Mismo día, por la tarde:
Mientras esperaba el autobús que me devolvería a casa, he leído tres amanerados artículos de una revista pasada que hallé en el asiento del paradero. Los analizo a continuación, ya que no tengo mejor cosa que hacer:
El primero habla sobre un paralítico. Se trata de una carta escrita por una esposa dedicada. «Mi marido, sentado en su butaca —dice—, no puede ocultar la tristeza de su mirada, ni la postura antinatural de ese brazo dañado por la hemiplejia, ni el cansancio de un día más, buscando sentido a esa vida de hombre de cuarenta y siete años al que los niños llaman viejecito cuando me ven paseando con él. Cada día llora cuando no avanza lo suficiente —añade, entre otras cosas, para luego terminar con un sollozo melodramático—. Él sí es un héroe».
¡Vaya payasada! ¡Vaya falta de valor, hombría y orgullo! ¡Y se atreve a llamarlo «héroe»! ¡De estar yo postrado en una silla de ruedas, hace tiempo que me hubiera metido un tiro en la cabeza! ¡Ag! ¡Qué descaro! ¡Qué falta de dignidad! ¡Si ese problema se puede resolver con un revólver! ¡Bang!... ¡Y encima se deja llamar «héroe»!
Unas páginas más adelante encuentro las fotografías de cadáveres de inmigrantes africanos que yacen en la playa de El Buzón. El titular reza: «Recuperados otros catorce cadáveres del naufragio de una patera en Cádiz». La foto que acompaña el encabezado del artículo muestra uno de esos cuerpos hinchado y putrefacto, apenas en pantalones; los brazos extendidos, la cabeza hecha un cráneo y los huesos de los pies abrillantados por el sol… ¡Qué prodigio de imagen! ¡Qué maravillosa representación de la violencia natural! Los astutos pececillos se han encargado de cobrar a esos intrusos su osadía territorial.

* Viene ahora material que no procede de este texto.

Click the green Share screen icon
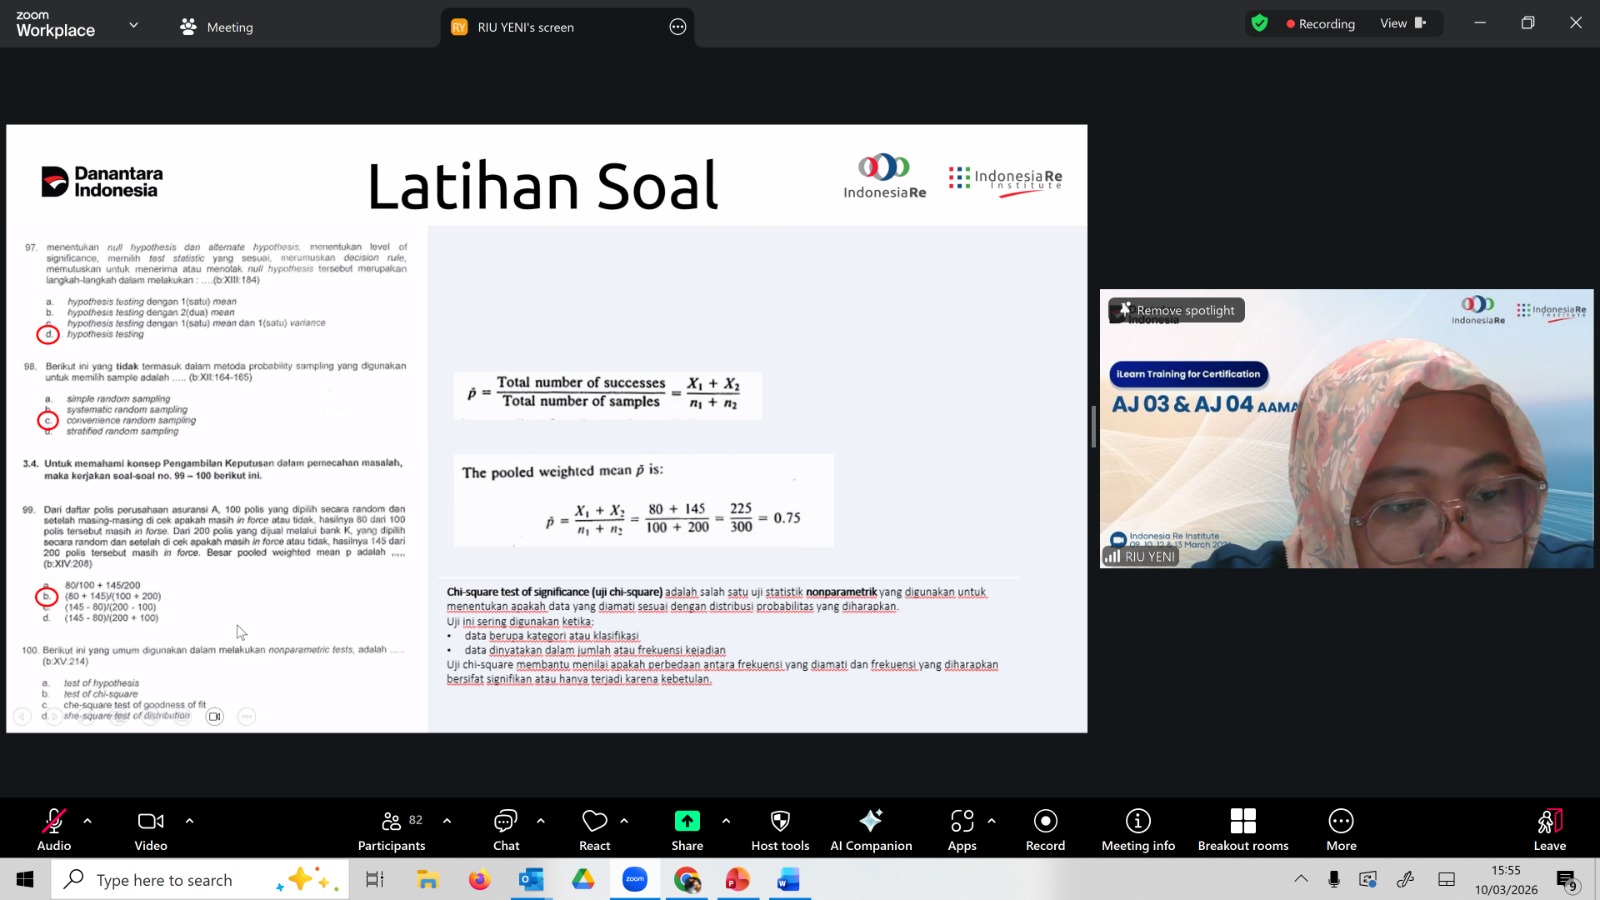The height and width of the screenshot is (900, 1600). coord(687,821)
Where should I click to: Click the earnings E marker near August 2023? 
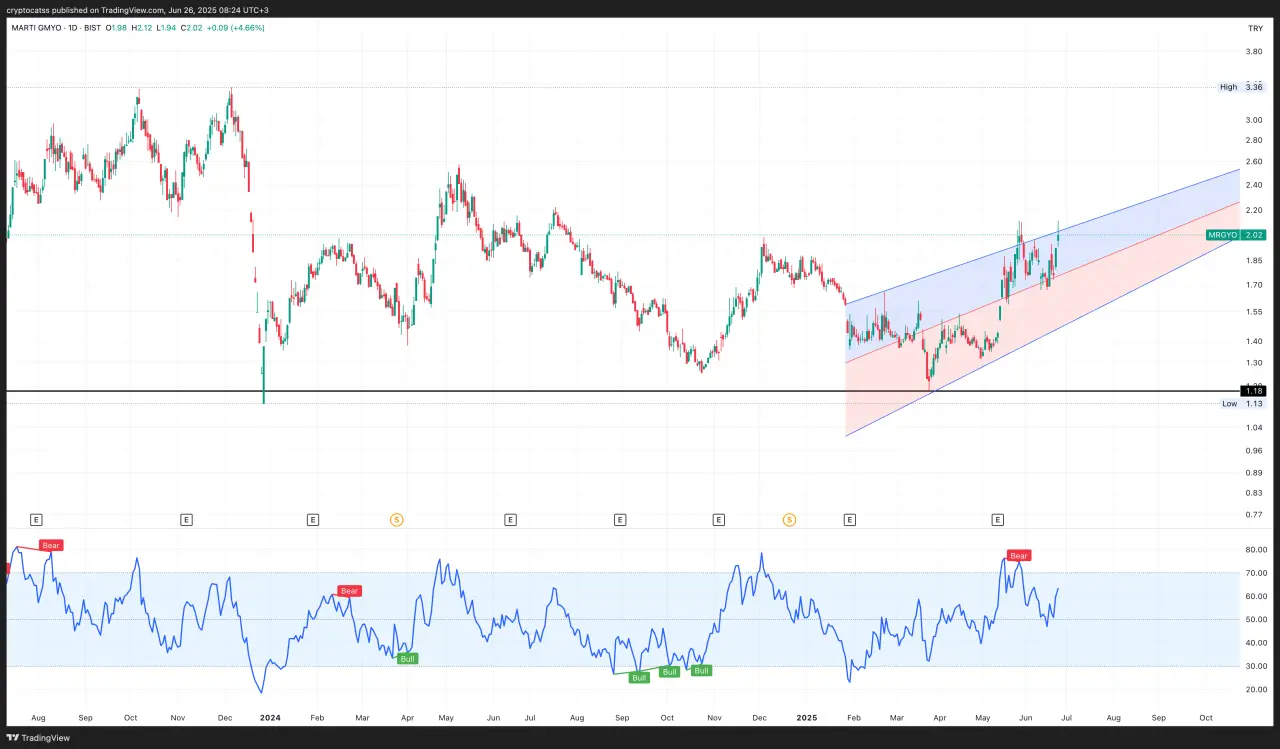click(x=36, y=520)
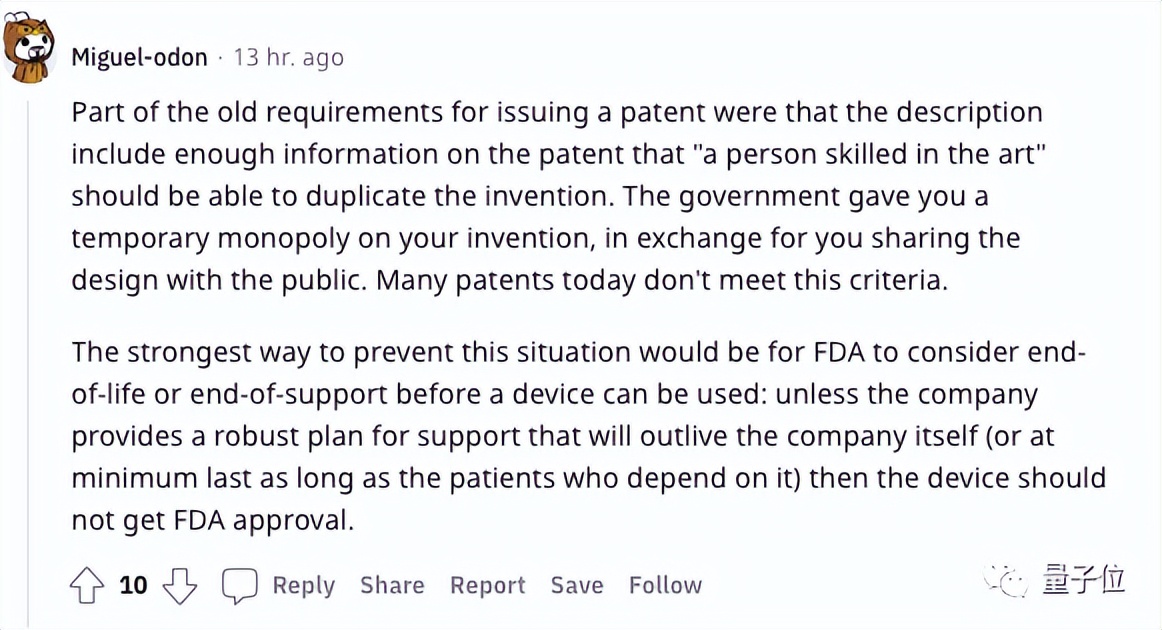Follow this comment thread

pyautogui.click(x=665, y=586)
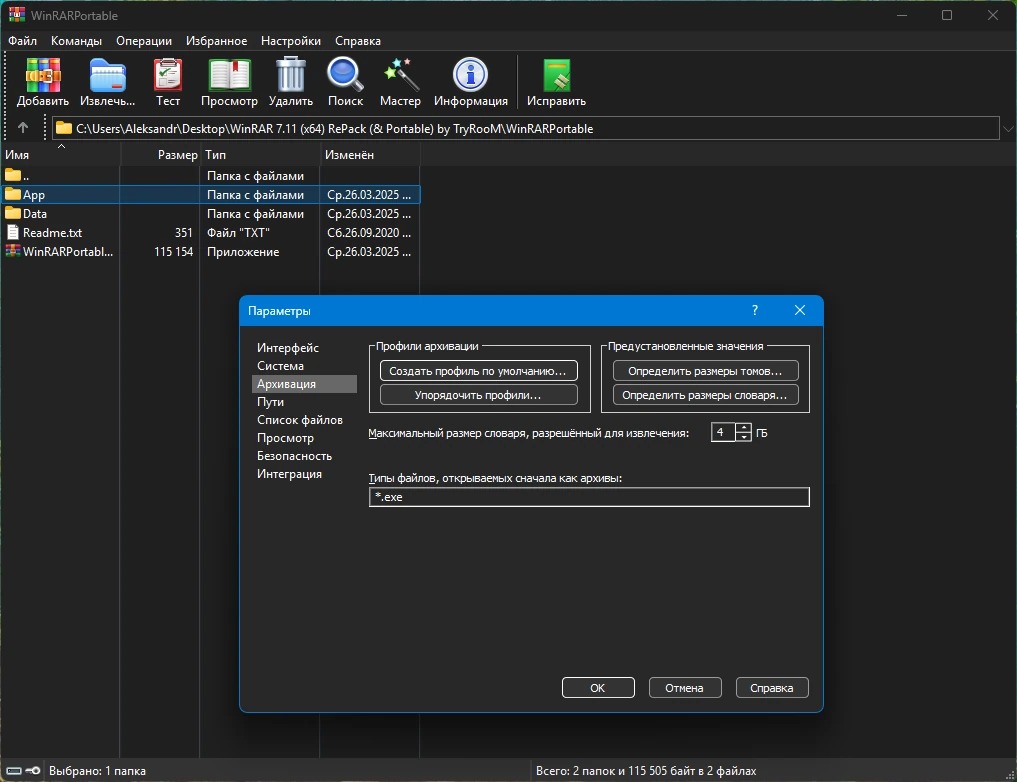Decrease max dictionary size spinner down arrow

pos(744,436)

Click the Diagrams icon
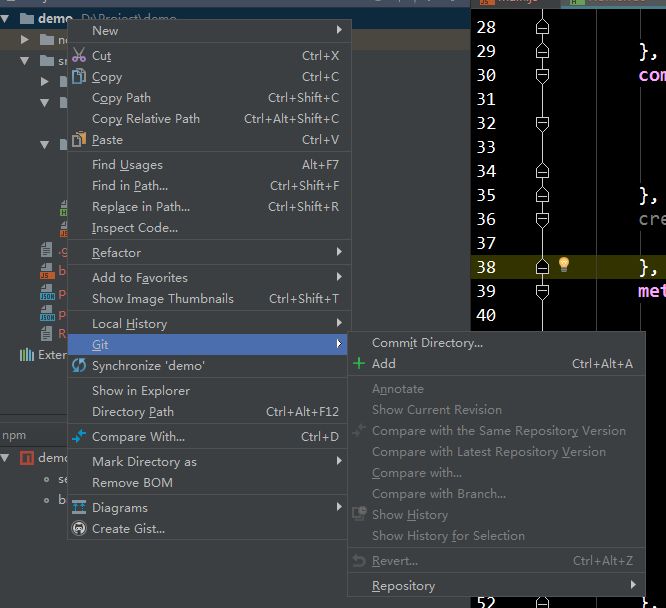(79, 508)
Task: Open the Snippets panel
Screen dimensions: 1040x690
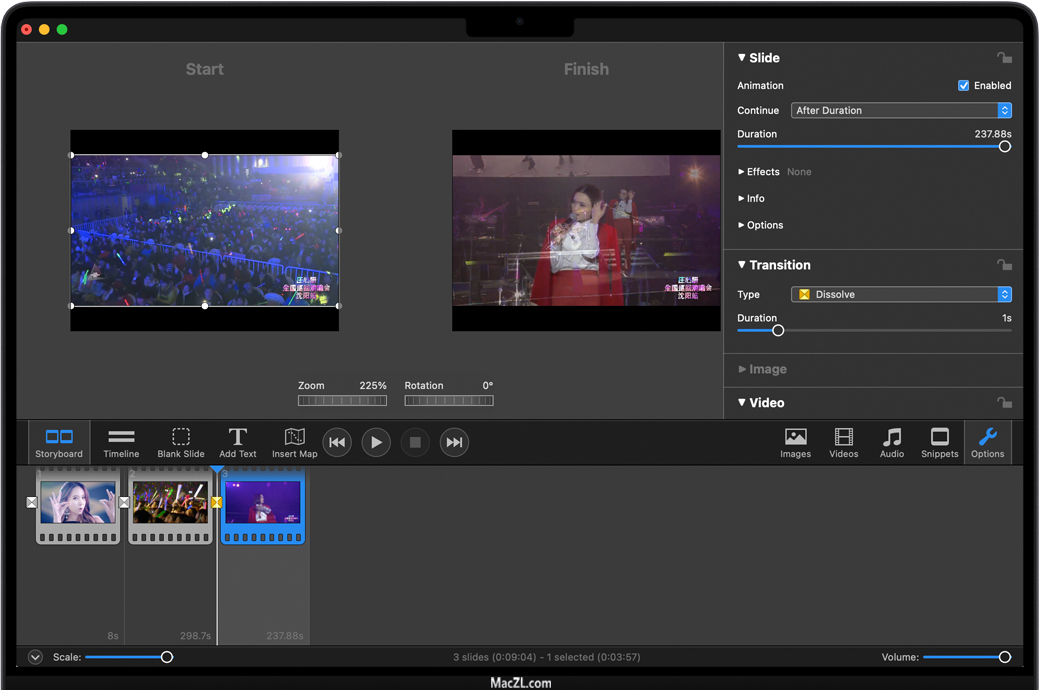Action: [x=940, y=442]
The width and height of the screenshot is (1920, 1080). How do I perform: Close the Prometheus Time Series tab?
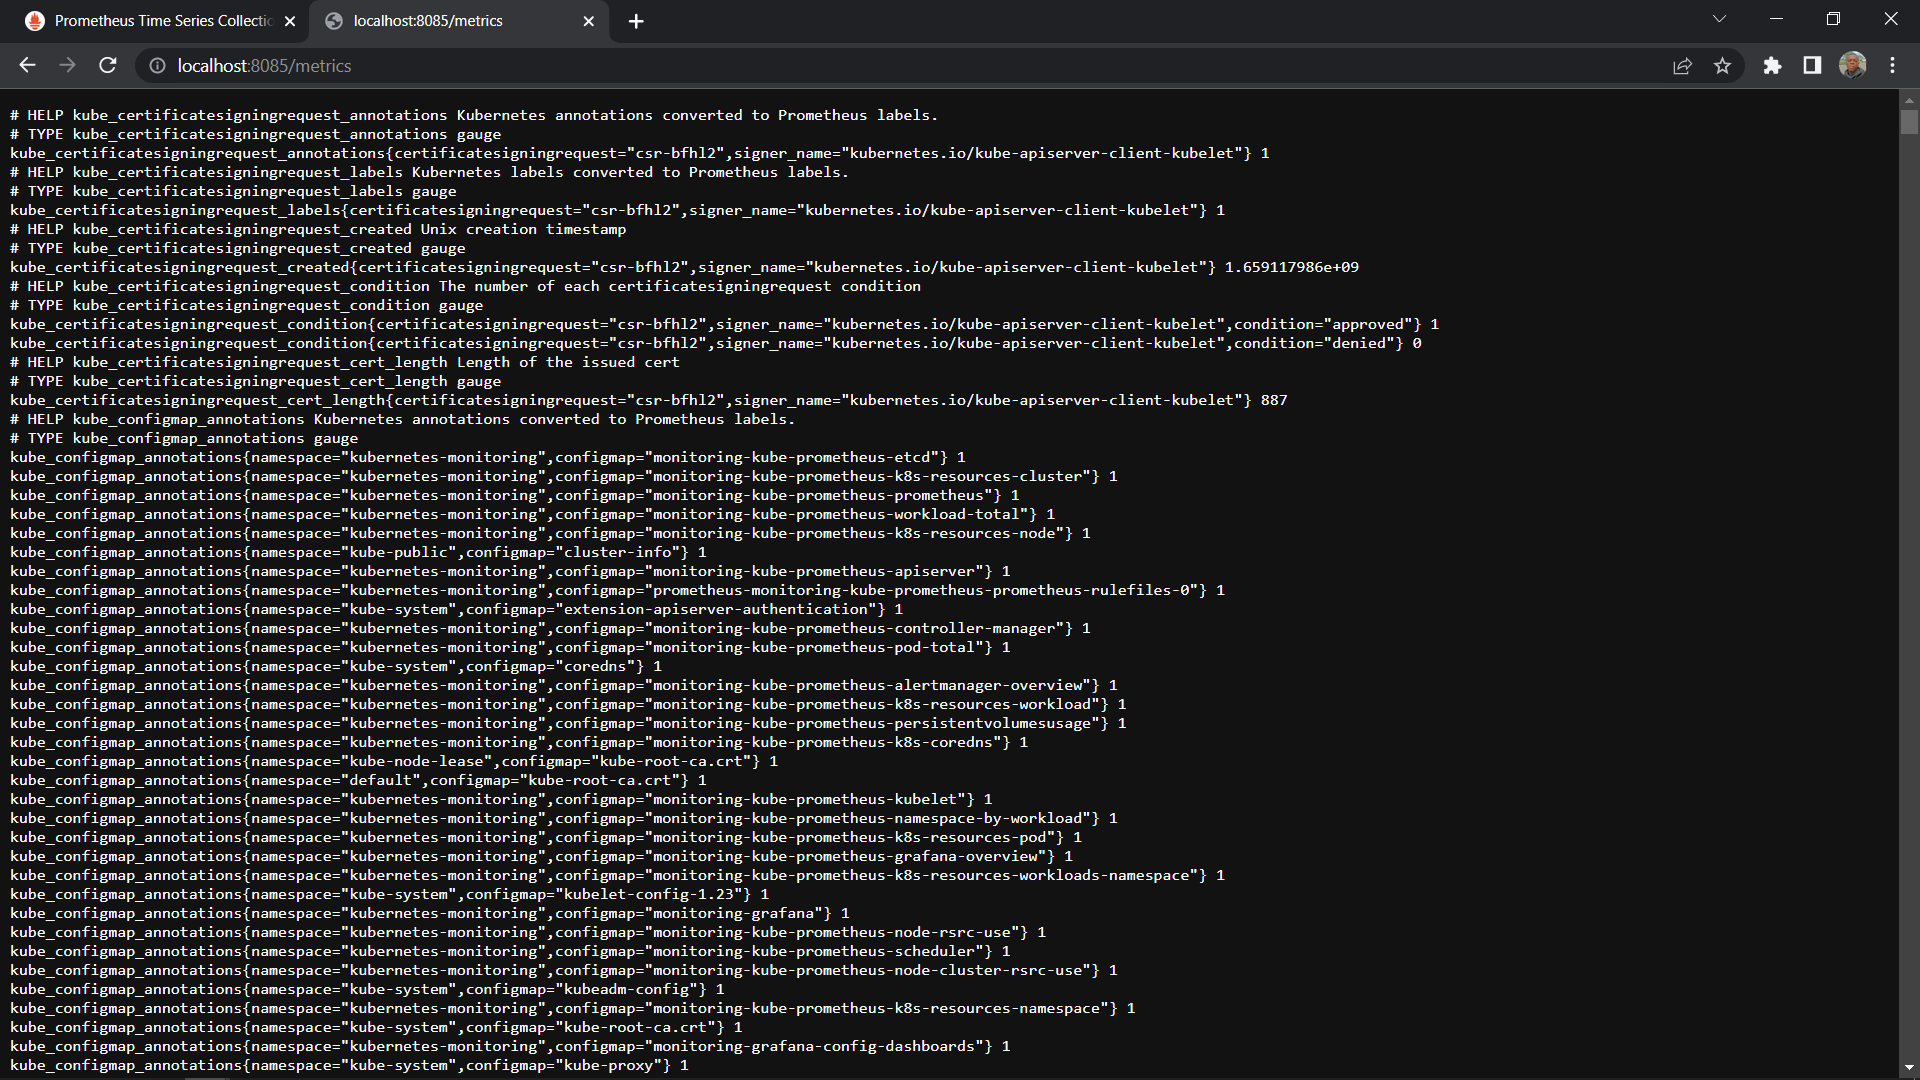[290, 21]
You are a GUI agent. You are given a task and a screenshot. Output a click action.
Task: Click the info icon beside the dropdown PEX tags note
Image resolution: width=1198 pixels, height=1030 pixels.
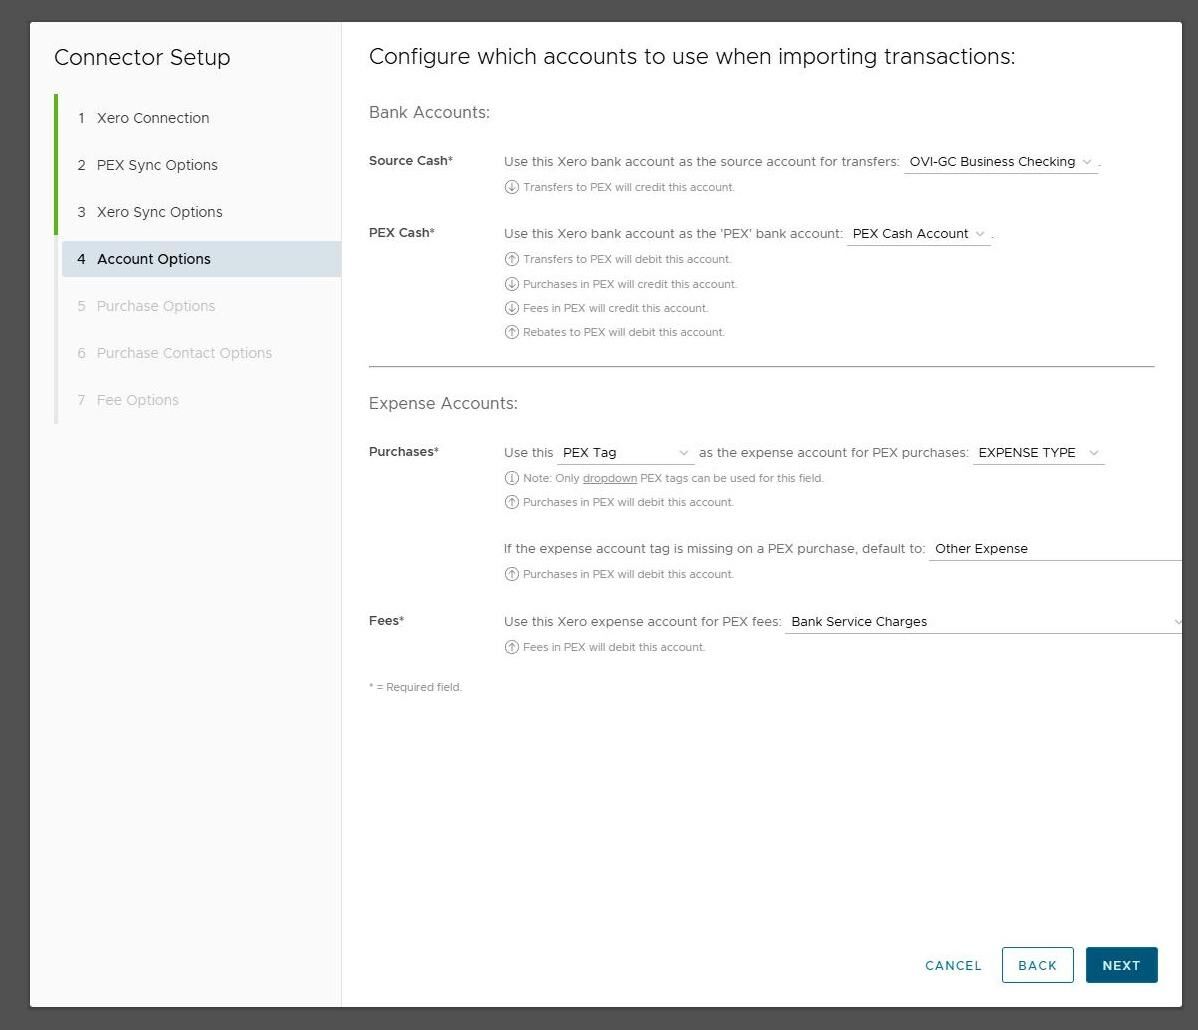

No he podido evitar soltar una sonora carcajada de celebración, que un hombre que estaba a mi lado ha reprochado con una mirada desaprobatoria. ¡Qué sabrá este pelele de las verdaderas leyes que gobiernan el universo! ¡Qué sabrá de la sabiduría de la venganza y el ajusticiamiento oculto tras la careta de la fatalidad! Ellos se la jugaron y sus destinos fueron volcarse en sus pateras. Ellos apostaron todo a ganador a que la suerte estaría a su favor. Eligieron sus cartas a ciegas y no les tocó ni un cachito del premio mayor. Ahora descansan en las barrigas de los tiburones. ¡Qué revitalizante historia! ¡Hasta puedo sentir un complaciente hormigueo de satisfacción en el estómago!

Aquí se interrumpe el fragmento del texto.